By listing $k^2\bmod 29$ for $1\le k \le 14$ , it's easy to see that if $p<29$ , then $\bigl(\frac{p}{29}\bigr)=1$ iff $p=5,7,13,23$ . But $\bigl(\frac{-2}{p}\bigr)=1$ iff $p\equiv 1,3\bmod 8$ Hence there is no odd prime $p<29$ such that $\bigl(\frac{-2}{p}\bigr) =\bigl(\frac{p}{29}\bigr)$ .

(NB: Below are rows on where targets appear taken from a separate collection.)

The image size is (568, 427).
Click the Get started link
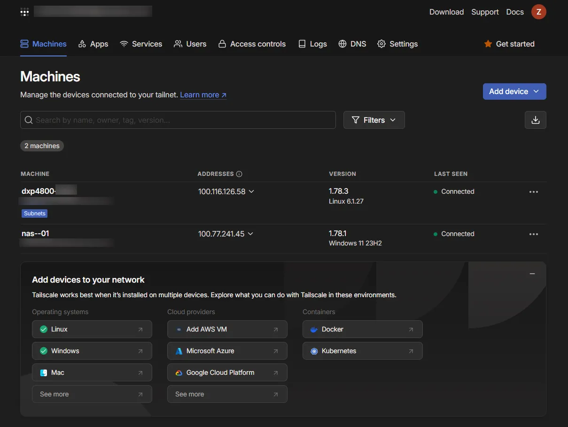[509, 44]
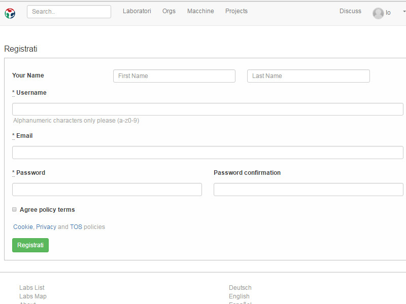The height and width of the screenshot is (304, 406).
Task: Focus the Username text field
Action: (x=208, y=109)
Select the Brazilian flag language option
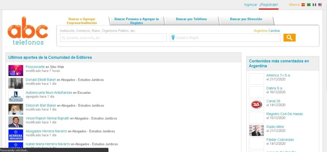Viewport: 327px width, 152px height. tap(308, 5)
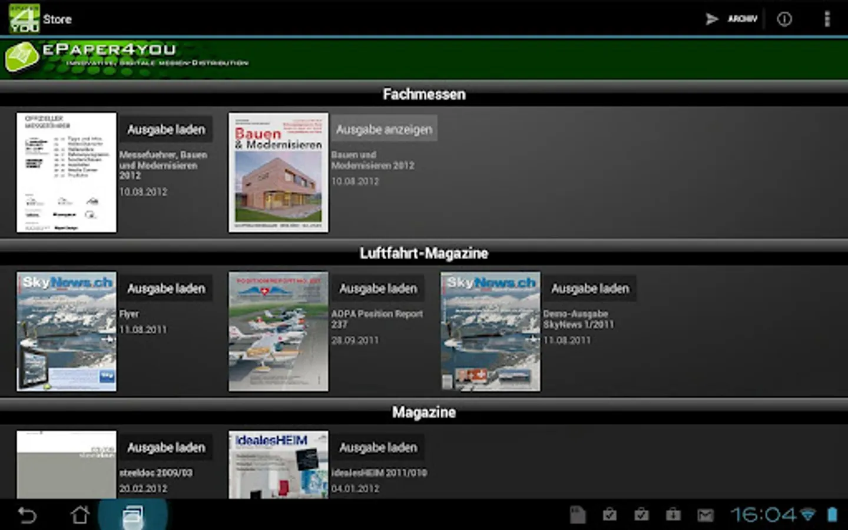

If $p=31$ , then $\bigl(\frac{p}{29}\bigr) = \bigl(\frac{2}{29}\bigr)=-1$ and $\bigl(\frac{-2}{p}\bigr) = -1$ . Therefore $p=31$ is the smallest prime such that $p | 58n^2+1$ for some $n$ .

Well of course you can easily write a program to check cases.. but what's the point?

There is no need to check for 2 as $p$ cannot be even.